• **SELECTED EXCERPT**:

-------------------------

Exam 1 Review

Five questions

1)     First question is from the first topic about numerical summaries/bar graphs/box plots/ distributions

Small data set will be given – calculate mean, median, mode, range, Q1, Q2, Q3, IQR, Outliers

IQR = Q3 – Q1

Lower bound = Q1 – 1.5 (IQR) > Outliers

Upper bound = Q2 + 1.5 (IQR) < Outliers

Draw boxplot and analyze distribution – NEED calculator

2). Variable types / level of measurements

Qualitative and quantitative (Discrete and continuous)

Level of measurements:

1). Nominal (Just name/categories) e.g. eye color Qualitative

2). Ordinal (Categories with order) e.g. level of education Qualitative

3). Interval (No true meaning for 0) e.g. temperature/credit score Quantitative

4). Ratio (True meaning for 0) e.g. height Quantitative

3). Study types

Observational / Experimental

Experimental Terminology:

Experimental Units: the individuals or item (subjects/objects) on which the experiment is performed

Variables:

Independent variables: Predictors/Factors/Explanatory variables (X), we can change the value of this variable

Dependent variables: Response variable (Y), to observe the effect that the independent variable has on the individual (or simply dependent variables depend on the independent variables).

-------------------------

• **WRITTEN REQUEST A**: Reproduce the exam review word for word, from "Independent variables: Predictors/Factors/Explanatory" up to and including "the independent variables).".
• **WRITTEN REQUEST B**: In the exam review, what example is given for the ratio level of measurement?
The material after this point comes from a separate source, unrelated to the exam review.

• **GIVEN MATERIAL**:
-------------------------

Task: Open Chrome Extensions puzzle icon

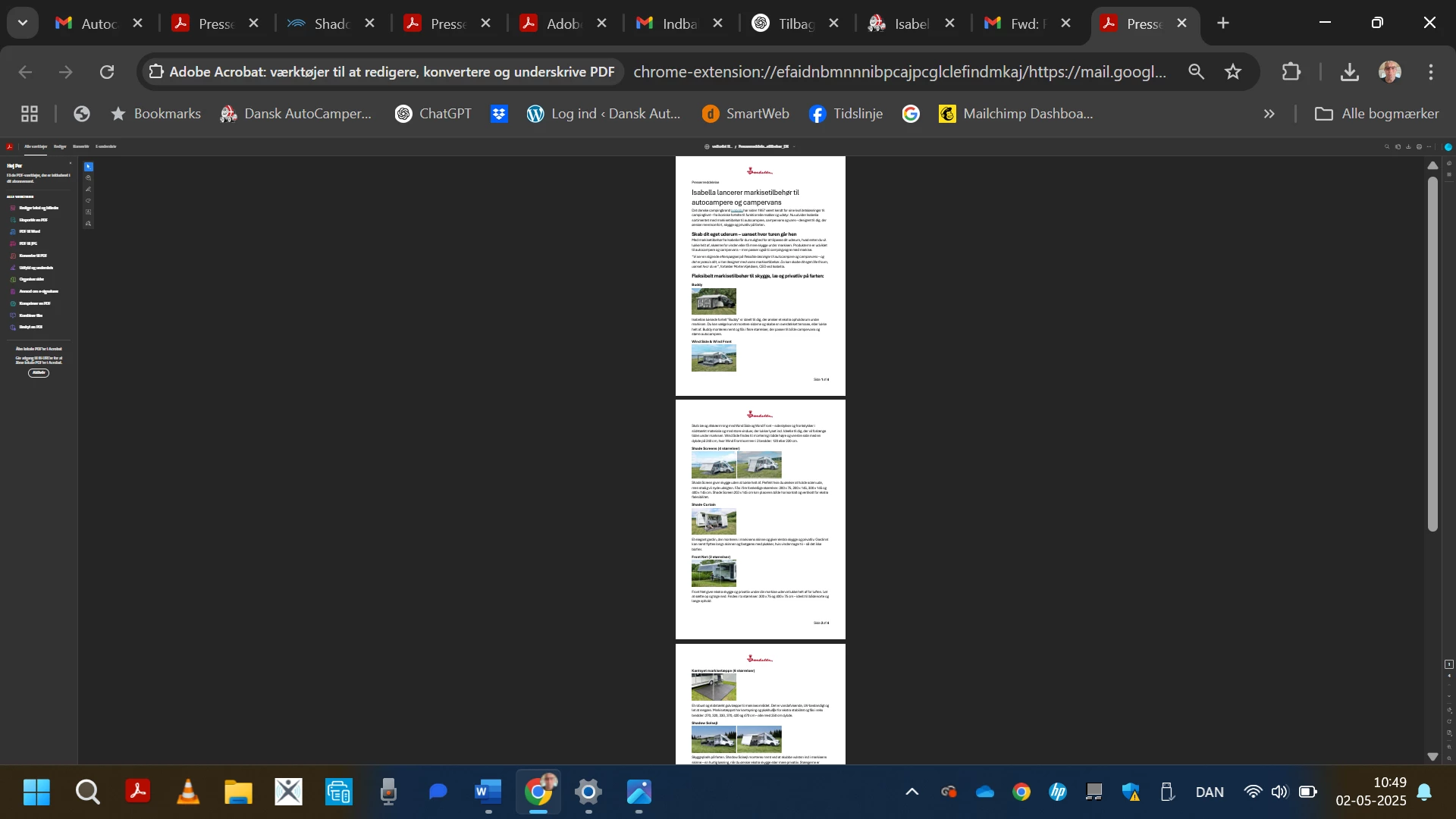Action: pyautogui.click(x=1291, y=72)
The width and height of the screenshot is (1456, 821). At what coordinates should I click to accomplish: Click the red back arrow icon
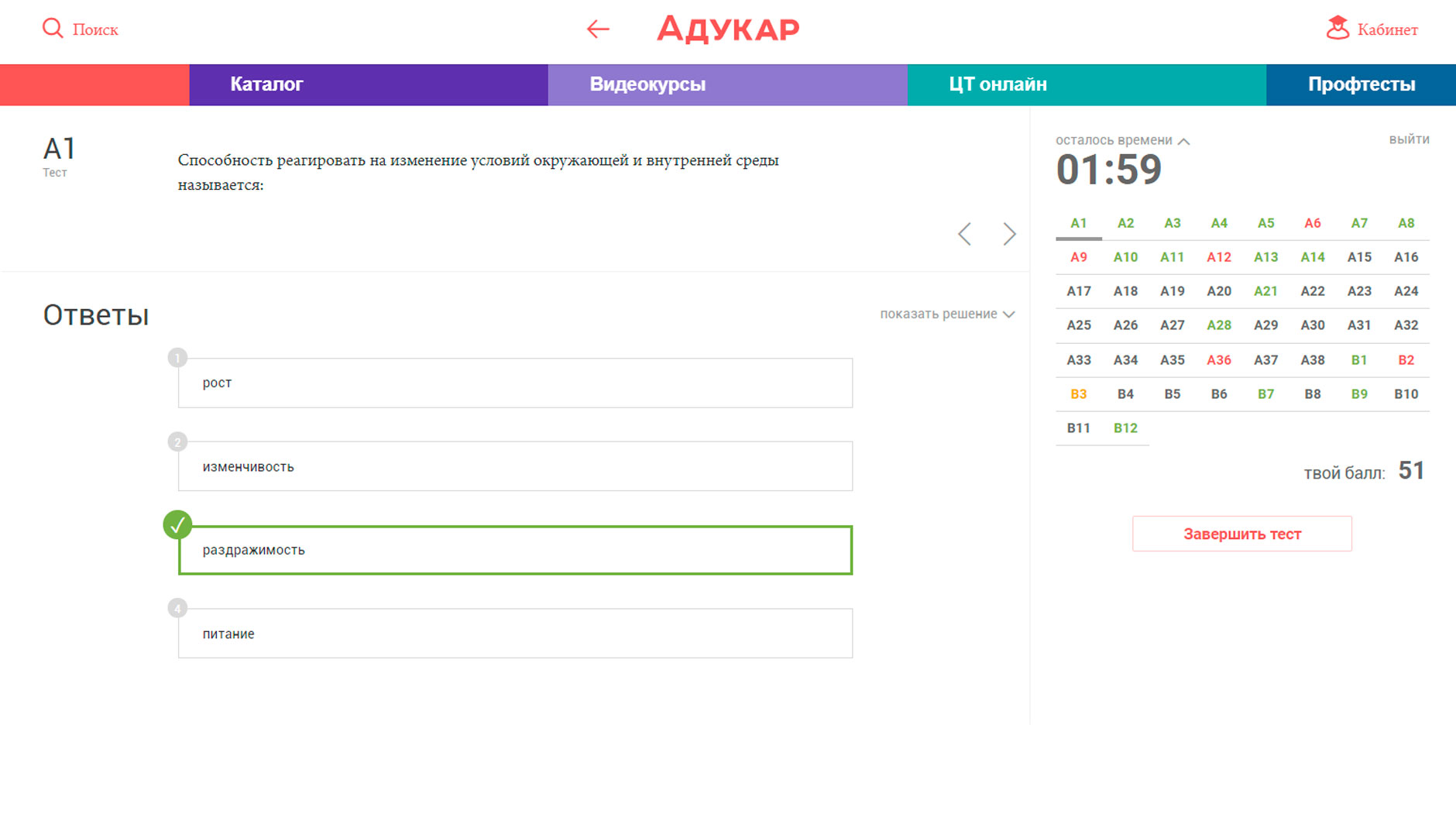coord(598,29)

-------------------------

• **FULL ANSWER A**:
Independent variables: Predictors/Factors/Explanatory variables (X), we can change the value of this variable

Dependent variables: Response variable (Y), to observe the effect that the independent variable has on the individual (or simply dependent variables depend on the independent variables).

• **FULL ANSWER B**: Height.